I'm a new LTC nurse, been there a whole two weeks. I have to admit, it was the last place I had expected, or hoped, to be. Everyone that knows me would say "you'd be a great ER nurse" or something else acute care related (my true... Read More


  1. 0
    I started as a Charge Nurse LPN with 30 patients, 15 skilled rehab. 4 years later, I'm an RN Director of Nursing and I am so glad that you wrote this post. I am proud to be an LTC Nurse. It does take a special person to do it- what little time I do have spent walking the halway with a demented elderly patient, holding her hand and giving her just a minute of my time, is what nursing really is to me. I dont get a lot of patient interaction, but knowing that I can make the facility smooth, clean, and give good care coupled with those few moments mean the world.

    Do not listen to those that always say that you will lose your skills in LTC. You may not get or hone your ICU A-Line skills, but you will learn a plethora of other skills that are just as valuable.

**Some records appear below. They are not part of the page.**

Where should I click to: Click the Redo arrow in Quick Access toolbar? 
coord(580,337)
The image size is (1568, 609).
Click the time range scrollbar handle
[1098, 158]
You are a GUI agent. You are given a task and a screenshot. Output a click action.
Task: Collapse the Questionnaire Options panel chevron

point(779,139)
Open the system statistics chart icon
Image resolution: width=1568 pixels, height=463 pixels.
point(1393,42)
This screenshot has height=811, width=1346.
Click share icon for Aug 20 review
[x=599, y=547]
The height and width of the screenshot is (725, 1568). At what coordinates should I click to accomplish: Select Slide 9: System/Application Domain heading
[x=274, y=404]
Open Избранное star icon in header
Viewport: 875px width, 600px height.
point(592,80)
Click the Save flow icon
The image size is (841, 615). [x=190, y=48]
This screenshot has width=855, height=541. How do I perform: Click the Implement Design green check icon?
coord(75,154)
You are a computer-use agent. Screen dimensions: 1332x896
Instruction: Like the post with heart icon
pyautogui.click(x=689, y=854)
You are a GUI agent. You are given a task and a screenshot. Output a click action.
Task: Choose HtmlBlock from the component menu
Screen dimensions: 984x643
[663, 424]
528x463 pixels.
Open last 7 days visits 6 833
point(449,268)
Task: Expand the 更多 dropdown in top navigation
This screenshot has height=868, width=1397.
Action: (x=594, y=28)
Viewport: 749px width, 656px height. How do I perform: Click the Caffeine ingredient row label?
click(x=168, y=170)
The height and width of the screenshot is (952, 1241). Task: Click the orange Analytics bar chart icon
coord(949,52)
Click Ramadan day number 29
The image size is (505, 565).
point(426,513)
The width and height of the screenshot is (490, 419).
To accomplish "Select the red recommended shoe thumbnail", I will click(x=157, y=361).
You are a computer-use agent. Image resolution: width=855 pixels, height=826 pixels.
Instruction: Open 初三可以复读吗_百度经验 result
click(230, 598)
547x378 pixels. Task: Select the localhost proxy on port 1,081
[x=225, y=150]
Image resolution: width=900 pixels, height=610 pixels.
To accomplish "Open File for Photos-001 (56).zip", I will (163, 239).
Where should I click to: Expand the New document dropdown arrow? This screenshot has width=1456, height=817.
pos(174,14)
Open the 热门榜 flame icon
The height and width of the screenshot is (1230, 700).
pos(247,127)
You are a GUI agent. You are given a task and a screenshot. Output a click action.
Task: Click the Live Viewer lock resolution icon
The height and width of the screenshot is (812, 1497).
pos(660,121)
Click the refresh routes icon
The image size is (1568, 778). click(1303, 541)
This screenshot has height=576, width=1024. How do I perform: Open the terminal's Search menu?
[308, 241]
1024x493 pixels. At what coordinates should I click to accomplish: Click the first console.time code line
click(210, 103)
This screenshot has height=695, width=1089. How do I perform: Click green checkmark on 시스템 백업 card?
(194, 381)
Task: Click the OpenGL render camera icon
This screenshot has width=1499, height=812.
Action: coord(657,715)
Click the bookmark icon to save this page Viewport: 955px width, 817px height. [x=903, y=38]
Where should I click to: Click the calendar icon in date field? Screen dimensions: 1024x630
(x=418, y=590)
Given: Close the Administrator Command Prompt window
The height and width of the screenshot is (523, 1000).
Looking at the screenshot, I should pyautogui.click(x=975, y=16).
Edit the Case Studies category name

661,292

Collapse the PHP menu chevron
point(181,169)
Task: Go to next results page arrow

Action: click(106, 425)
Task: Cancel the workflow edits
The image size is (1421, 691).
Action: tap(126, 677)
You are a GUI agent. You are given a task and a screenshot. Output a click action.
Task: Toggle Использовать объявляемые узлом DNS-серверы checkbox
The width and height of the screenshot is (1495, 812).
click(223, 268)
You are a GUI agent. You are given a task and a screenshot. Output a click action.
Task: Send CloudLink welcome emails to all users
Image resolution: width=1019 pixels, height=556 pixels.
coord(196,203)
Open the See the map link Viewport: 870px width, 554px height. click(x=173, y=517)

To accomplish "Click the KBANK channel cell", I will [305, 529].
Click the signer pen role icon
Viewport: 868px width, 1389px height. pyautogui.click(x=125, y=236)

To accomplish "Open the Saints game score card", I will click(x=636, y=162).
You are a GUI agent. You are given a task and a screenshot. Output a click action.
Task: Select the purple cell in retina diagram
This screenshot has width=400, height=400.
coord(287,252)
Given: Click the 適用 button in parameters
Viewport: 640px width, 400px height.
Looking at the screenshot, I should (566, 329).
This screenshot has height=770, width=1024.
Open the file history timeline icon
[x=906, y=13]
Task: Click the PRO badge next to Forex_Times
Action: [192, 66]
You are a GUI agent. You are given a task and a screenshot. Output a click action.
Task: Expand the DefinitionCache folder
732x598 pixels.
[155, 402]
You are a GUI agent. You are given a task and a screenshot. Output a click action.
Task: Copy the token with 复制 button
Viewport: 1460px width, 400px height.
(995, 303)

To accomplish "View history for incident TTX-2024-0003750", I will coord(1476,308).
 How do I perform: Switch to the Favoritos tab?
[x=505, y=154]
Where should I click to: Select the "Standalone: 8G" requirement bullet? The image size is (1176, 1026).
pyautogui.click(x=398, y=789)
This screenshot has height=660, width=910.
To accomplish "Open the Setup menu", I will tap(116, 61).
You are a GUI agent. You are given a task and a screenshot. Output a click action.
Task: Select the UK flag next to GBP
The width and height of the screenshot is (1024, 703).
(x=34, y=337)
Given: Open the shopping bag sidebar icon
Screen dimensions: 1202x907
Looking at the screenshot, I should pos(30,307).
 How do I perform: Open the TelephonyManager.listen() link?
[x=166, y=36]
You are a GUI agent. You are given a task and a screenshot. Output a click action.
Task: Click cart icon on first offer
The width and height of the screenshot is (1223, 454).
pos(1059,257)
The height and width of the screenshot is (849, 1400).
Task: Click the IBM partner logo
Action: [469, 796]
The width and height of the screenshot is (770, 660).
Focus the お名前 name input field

THANK YOU THANK YOU for your post, there is a place here for RN's, good ones. Welcome to the team!!!!
  2. 0
    Congrats on finding a job you love. I have been "1/2 a nurse, not a real nurse, and a babysitter" for two years according to some of my acute care colleagues. I don't care. I love subacute rehab and long term care. My facility is attached to a hospital and the ED staff loves to put us in our place when we transfer patients to them for evaluation. I know what I do is real nursing, and I am very good at my job. True, I couldn't do what they do. But there is no way they could do what I do. Don't let anyone make you feel bad. There are amazing experiences in LTC. Good luck.
  3. 0
    Thank you for sharing ... I'm also a new graduate RN but starting working for a subacute rehab facility before acceptance into nursing school and really grew to love the place over time . Unfortunately for me , after graduation in May with my BSN and passing my NCLEX in September I haven't been able to land ANY jobs in acute care or even the facility I worked for because of a very long hiring freeze. Just recently they announced theyre internally hiring RNs and I'm so excited to *hopefully* be hired! I believe any type of nursing specialty deserves respect and a certain type of person. Pay no mind to other people's opinions.
  4. 0
    @JBMommy
    I loved your post! You stated exactly how I also feel. I too started as a new Grad in LTC. Although I always loved working with the eldely I felt as though I should be working in the hospital for "more experience, learn more skills...ect) However, I have learned so much this past year working in LTC. We are not just a "Nursing Home" We are admitting more and more skilled residents, rehabs patients from hosp, younger elderly rehab patients,ect.
    I have learned that LTC is more challenging and you really have to know your stuff. The Doctor may be a phone call a way, but I am the one doing the assessment and what I find and report to him is what he bases his orders on. I also had to learn to know what to suggest to him exactly what I wanted from him, so you have to know your stuff.
    I love getting to know "my residents" and thier families and making there day a better one. I believe these people derserve the best care and deserve a caring Nurse watching over them. There really is alot of opportunity in LTC, especially if you want to make a difference.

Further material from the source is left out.